Who knew that a geezer psychologist years ago could prophesize my imminent acceptance of organized sports...

I've officially seen the light and accepted sports-team fanaticism as my lord and savior.
Have you?

6 comments:

dingobear said...

Testify, -c, testify! When you watch hockey on TV, it's pretty good like a lot of other sports but when you see hockey live, it's the greatest game in the world.

Winston said...

We humans need something to keep our brains occupied; I guess sports is better than some things but it still leaves me unsatisfied y'all.

-c said...

frustrated- Yeah, witnessing two bodies collide at high speeds can have that effect. I can imagine how you'd have to disguise your euphoric explosion of happiness in public though..or things could get sticky...
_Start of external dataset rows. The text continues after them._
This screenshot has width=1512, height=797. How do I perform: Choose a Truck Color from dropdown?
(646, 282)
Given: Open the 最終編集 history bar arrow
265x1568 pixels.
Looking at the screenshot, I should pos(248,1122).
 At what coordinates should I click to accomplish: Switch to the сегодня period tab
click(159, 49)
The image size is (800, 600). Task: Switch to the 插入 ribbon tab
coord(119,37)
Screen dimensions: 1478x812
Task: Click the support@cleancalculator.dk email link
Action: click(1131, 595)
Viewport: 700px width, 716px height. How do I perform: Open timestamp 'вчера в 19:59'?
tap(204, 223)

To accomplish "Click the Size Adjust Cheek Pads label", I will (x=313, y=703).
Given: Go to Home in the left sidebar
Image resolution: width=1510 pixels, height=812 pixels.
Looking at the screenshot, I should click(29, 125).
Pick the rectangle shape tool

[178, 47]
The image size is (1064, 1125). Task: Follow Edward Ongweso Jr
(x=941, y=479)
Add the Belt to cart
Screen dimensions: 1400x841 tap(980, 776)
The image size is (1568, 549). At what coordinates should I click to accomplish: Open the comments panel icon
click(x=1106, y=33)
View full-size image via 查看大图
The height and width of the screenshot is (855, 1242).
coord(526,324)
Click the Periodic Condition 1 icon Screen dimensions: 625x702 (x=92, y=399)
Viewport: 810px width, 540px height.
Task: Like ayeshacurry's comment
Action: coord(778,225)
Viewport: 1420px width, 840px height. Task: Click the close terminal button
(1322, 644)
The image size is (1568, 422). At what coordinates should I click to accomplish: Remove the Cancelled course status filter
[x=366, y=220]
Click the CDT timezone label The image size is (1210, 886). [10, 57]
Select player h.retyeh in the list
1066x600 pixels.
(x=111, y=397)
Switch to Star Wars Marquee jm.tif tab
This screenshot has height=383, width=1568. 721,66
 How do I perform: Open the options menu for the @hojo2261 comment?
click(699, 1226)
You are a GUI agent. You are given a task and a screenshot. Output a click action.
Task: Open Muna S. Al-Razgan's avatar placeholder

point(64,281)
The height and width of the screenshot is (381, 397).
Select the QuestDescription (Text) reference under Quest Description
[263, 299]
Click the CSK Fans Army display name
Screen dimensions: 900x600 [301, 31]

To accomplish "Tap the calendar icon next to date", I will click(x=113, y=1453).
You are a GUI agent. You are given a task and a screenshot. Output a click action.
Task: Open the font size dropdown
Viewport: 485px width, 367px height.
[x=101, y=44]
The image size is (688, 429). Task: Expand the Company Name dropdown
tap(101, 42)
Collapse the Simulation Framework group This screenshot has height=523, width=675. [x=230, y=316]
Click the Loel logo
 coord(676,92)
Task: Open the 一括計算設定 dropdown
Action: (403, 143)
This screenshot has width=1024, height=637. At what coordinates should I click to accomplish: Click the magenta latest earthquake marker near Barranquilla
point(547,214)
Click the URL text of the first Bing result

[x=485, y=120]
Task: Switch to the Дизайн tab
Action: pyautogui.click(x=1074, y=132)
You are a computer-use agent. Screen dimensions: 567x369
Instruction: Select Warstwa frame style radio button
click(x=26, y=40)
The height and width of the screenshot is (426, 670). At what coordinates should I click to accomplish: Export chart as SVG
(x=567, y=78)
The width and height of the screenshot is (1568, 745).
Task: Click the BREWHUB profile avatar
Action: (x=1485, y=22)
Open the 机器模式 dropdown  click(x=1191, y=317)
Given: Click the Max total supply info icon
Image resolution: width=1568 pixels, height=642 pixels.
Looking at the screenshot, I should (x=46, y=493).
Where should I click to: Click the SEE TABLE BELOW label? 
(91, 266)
nicole- Yup, I did it all for my eh-saying neighbors! I'd I'd do it again, only I'm having second thoughts now that you're rapidly chasing us onto the ice of poor politics...

dingobear- oh, I'm testifyin' alright! In fact, hopefully I'll testify my way to another game soon!

dunzo- yeah, I'm not going out to buy matching Kings socks and headband quite yet, but it was good fun!

Anonymous said...

my first live game was in d.c. as the washington capitols celebrated puck night....now there's a brilliant marketing idea, free pucks for 15000 beer-swilling civilians...

-c said...

scott- yeah, it's always a good show when you hand out heavy hurlable objects to drunks. If we could cunningly lead our enemy out onto the ice, we'd have a fail-proof puck ambush without casualties!